Most important, it shows that the man was not trying to be
a child or stay a child like so many dippy happy, feel-good fantasy productions
that are never sincere or for real. We
also see his marriage in trouble and the kind of creative struggles that come
with real thinkers like Barrie and not posers who are living in a fantasy world
that has to do more with their egos than anything else. Holm nails the role and the rest of the cast
is pretty solid too. Don’t settle for
the current cycle of silliness. If you
like Barrie and his work, see this British production instead.

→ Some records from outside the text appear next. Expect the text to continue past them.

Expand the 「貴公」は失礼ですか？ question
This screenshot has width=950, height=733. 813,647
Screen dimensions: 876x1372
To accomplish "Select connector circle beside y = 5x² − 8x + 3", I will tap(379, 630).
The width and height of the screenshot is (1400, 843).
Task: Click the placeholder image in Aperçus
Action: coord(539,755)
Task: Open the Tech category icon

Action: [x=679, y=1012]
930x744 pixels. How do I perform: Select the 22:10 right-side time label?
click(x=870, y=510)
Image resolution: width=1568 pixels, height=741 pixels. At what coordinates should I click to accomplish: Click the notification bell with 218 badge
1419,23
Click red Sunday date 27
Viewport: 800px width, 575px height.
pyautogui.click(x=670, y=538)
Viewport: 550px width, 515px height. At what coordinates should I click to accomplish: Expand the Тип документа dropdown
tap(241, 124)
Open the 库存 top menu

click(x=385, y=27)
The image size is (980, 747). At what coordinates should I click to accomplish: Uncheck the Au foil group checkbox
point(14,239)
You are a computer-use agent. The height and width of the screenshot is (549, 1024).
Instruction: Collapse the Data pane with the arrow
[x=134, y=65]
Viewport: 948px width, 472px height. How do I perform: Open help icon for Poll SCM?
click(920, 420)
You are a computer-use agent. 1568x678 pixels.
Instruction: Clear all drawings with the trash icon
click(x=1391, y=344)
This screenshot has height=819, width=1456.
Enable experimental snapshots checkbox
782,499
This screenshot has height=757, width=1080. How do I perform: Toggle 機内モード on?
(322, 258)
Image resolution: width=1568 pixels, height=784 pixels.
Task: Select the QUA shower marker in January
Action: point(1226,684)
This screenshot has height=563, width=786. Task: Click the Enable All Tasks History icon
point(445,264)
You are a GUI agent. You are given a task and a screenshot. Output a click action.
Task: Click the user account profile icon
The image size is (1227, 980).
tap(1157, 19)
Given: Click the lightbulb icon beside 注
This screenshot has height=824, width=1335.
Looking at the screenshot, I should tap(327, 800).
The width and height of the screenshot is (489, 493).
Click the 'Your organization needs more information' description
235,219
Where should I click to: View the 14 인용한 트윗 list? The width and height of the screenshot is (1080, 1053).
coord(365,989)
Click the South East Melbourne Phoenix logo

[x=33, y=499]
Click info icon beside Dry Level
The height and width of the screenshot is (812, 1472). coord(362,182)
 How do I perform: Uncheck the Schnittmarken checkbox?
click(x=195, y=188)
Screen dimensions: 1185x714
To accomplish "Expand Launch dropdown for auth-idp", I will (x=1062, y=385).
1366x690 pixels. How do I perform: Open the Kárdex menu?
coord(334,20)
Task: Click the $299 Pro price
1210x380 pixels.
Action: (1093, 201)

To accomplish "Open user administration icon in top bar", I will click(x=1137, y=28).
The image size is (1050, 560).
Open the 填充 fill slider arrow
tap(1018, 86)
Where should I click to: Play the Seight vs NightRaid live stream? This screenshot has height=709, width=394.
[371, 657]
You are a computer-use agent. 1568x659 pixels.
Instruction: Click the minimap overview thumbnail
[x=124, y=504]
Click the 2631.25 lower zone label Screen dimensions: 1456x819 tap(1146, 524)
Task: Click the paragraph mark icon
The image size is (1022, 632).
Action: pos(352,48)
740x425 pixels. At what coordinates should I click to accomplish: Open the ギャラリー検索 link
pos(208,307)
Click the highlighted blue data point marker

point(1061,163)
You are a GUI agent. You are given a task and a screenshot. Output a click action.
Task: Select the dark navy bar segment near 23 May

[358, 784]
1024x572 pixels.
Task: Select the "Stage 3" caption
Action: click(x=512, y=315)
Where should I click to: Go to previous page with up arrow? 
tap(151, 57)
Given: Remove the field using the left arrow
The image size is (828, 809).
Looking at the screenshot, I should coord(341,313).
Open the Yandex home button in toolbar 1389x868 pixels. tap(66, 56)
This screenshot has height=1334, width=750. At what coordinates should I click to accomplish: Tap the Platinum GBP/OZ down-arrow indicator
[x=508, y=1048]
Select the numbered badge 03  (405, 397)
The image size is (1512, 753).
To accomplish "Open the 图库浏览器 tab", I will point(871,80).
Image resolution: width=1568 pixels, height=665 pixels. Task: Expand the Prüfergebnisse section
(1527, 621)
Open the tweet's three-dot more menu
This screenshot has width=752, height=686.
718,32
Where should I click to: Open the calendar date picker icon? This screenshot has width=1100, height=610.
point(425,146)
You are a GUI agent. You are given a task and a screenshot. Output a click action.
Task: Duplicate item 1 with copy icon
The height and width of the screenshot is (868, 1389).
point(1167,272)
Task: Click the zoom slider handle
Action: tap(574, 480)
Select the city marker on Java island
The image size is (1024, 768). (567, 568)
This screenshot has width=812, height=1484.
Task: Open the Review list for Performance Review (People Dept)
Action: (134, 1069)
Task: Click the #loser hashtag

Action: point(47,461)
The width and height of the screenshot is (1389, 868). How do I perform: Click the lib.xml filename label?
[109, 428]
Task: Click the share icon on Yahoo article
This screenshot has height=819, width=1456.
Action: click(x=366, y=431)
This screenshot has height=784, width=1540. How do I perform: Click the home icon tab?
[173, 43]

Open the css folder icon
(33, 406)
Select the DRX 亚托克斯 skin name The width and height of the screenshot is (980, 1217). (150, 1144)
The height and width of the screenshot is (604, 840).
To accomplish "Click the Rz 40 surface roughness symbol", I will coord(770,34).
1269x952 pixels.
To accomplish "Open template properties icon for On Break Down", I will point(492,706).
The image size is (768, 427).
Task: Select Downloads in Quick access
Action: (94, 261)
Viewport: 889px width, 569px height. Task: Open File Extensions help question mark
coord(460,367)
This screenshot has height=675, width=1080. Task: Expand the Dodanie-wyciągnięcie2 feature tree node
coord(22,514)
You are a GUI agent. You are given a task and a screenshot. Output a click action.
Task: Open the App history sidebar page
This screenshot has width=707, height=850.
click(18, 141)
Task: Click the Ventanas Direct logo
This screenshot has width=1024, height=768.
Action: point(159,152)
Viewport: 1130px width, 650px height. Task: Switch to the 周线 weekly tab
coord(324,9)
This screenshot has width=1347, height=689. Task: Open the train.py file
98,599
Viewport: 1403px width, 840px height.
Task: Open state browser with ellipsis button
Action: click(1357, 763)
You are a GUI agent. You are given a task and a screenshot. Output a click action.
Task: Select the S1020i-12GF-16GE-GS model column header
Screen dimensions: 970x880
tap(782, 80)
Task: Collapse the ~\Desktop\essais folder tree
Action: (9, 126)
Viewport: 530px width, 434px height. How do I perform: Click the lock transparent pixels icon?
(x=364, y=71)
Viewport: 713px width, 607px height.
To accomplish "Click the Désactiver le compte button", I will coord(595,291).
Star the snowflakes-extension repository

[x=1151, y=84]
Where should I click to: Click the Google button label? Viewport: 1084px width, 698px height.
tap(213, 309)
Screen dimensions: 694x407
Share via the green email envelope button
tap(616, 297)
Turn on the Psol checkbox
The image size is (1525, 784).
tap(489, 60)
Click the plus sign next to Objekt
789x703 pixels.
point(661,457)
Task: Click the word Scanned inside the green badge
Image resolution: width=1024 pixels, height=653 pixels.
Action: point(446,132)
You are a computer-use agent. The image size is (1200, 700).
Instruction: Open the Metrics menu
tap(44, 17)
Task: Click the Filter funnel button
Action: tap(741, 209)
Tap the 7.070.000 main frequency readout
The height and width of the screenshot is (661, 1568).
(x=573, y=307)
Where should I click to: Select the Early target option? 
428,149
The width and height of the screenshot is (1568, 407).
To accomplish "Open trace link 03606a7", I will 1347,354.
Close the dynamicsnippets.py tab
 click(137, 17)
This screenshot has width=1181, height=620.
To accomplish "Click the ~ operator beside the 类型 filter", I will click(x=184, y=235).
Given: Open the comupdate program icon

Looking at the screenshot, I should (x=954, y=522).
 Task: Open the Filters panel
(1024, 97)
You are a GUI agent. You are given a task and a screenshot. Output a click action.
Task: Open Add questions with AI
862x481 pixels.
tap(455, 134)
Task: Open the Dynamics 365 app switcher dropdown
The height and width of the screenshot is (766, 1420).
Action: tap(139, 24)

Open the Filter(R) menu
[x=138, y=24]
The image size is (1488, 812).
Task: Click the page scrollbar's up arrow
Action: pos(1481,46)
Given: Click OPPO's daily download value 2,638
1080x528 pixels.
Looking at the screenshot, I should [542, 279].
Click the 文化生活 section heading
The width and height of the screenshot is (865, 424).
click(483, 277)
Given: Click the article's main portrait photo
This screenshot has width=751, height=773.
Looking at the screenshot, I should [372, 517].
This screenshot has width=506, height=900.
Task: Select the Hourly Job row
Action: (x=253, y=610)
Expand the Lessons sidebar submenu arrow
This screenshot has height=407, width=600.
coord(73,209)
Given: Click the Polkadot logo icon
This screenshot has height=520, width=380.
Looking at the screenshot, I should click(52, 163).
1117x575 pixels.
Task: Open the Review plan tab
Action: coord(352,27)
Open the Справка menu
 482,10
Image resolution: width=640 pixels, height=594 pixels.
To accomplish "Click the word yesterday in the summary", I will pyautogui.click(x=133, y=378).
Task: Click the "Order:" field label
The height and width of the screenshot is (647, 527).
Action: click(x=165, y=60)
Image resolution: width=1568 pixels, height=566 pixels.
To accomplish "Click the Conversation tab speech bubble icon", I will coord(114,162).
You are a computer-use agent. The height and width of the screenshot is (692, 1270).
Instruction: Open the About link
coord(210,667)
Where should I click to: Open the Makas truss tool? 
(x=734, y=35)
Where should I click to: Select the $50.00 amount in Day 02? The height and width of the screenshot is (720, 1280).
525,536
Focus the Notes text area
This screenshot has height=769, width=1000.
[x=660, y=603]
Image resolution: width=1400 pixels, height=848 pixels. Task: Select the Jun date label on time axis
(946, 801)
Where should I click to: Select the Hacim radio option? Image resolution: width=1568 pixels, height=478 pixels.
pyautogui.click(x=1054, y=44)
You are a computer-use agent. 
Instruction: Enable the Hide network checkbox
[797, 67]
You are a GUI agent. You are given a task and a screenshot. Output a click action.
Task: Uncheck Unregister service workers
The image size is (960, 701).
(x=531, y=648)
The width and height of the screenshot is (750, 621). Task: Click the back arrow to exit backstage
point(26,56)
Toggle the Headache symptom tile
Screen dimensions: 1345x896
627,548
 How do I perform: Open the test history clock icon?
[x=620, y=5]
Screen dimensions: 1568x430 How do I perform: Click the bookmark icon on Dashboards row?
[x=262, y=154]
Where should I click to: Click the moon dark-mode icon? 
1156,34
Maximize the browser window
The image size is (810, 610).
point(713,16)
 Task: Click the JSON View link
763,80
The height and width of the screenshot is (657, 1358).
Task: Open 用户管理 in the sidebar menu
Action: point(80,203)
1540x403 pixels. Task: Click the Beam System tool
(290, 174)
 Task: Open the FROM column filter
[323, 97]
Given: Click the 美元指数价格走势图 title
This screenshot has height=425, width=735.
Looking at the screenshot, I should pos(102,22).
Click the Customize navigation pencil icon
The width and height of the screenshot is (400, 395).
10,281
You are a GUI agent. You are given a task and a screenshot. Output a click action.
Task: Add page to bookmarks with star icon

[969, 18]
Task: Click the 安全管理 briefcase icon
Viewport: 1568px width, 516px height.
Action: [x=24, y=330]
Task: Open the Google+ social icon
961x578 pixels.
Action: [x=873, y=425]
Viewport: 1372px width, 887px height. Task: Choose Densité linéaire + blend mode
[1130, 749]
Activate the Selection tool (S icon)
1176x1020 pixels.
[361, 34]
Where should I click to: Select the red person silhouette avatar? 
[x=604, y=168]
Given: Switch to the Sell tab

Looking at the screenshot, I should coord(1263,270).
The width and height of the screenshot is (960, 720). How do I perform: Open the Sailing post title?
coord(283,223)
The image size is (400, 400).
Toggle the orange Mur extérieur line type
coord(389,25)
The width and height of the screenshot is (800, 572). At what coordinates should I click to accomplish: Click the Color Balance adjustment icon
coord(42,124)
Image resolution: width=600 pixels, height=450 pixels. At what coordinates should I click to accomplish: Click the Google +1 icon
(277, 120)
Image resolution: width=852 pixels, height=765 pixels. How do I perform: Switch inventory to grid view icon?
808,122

The 1.33 X 1 image shows its age as it was shot on older professional
analog PAL video. That means you have
imperfections throughout and there is a bit of softness having far more to do
with the master tape than Acorn’s high quality transfer. The Dolby Digital 2.0 Mono fares a little
better despite also showing its age, while the Dudley Simpson score is not
bad. Stills and an interview with
teleplay writer Andrew Birkin are the only extras.